What is being asked
Retype every record exactly. Skip the images.

[Data section — start]

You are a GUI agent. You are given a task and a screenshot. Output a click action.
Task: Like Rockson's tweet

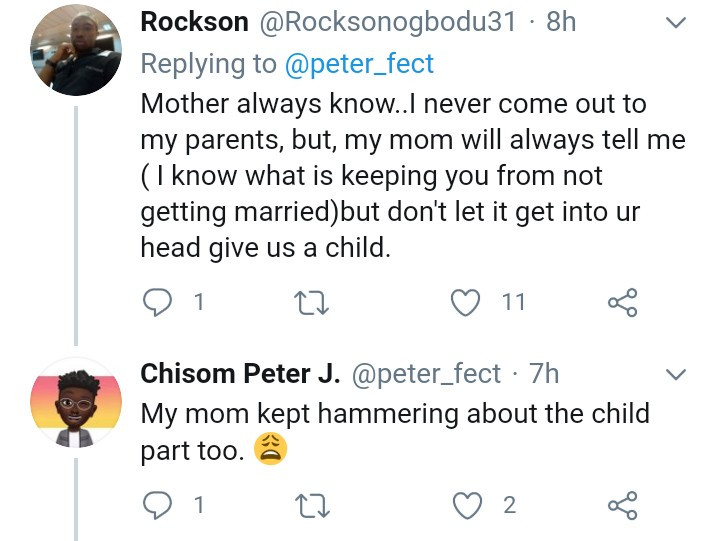tap(466, 302)

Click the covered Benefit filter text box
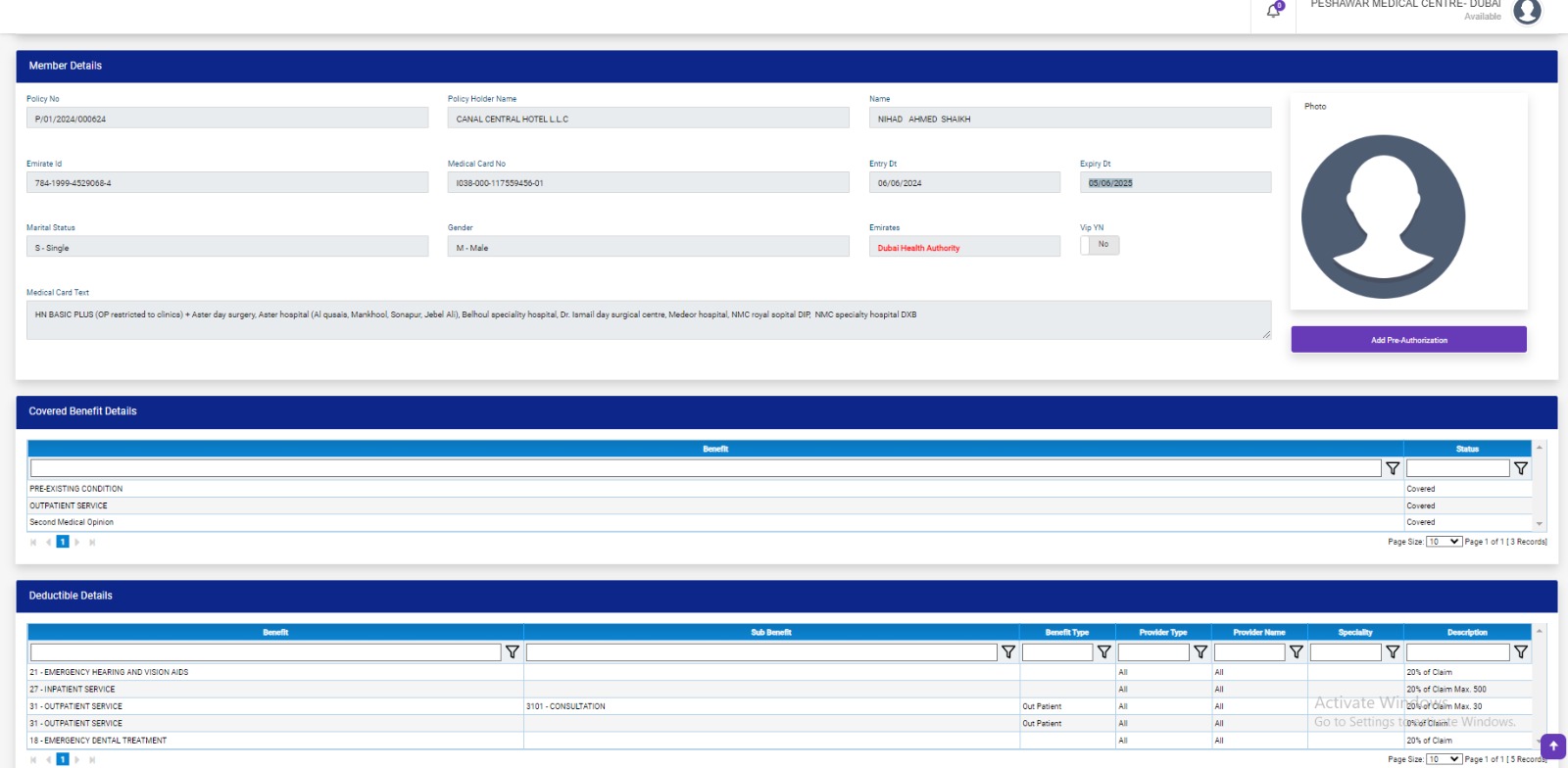(x=705, y=468)
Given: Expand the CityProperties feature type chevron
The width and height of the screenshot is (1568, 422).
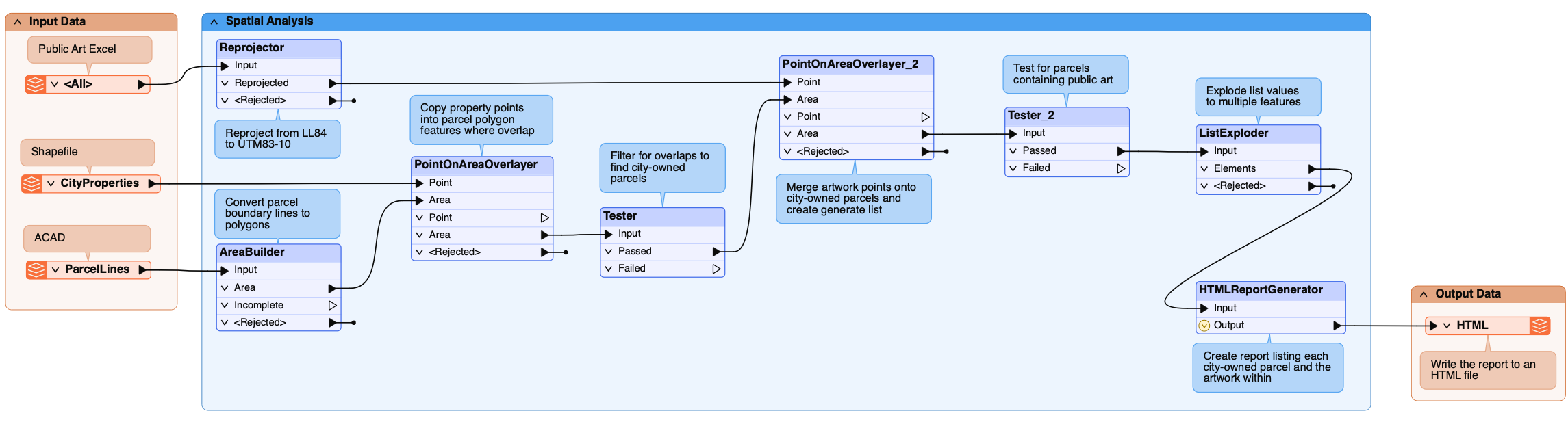Looking at the screenshot, I should point(51,183).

[Data section — finish]

Task result
You are a GUI agent. You are given a task and a screenshot. Output a click action.
Task: Like Rockson's tweet

tap(466, 302)

Click the covered Benefit filter text box
(x=705, y=468)
Given: Expand the CityProperties feature type chevron
The width and height of the screenshot is (1568, 422).
Looking at the screenshot, I should point(51,183).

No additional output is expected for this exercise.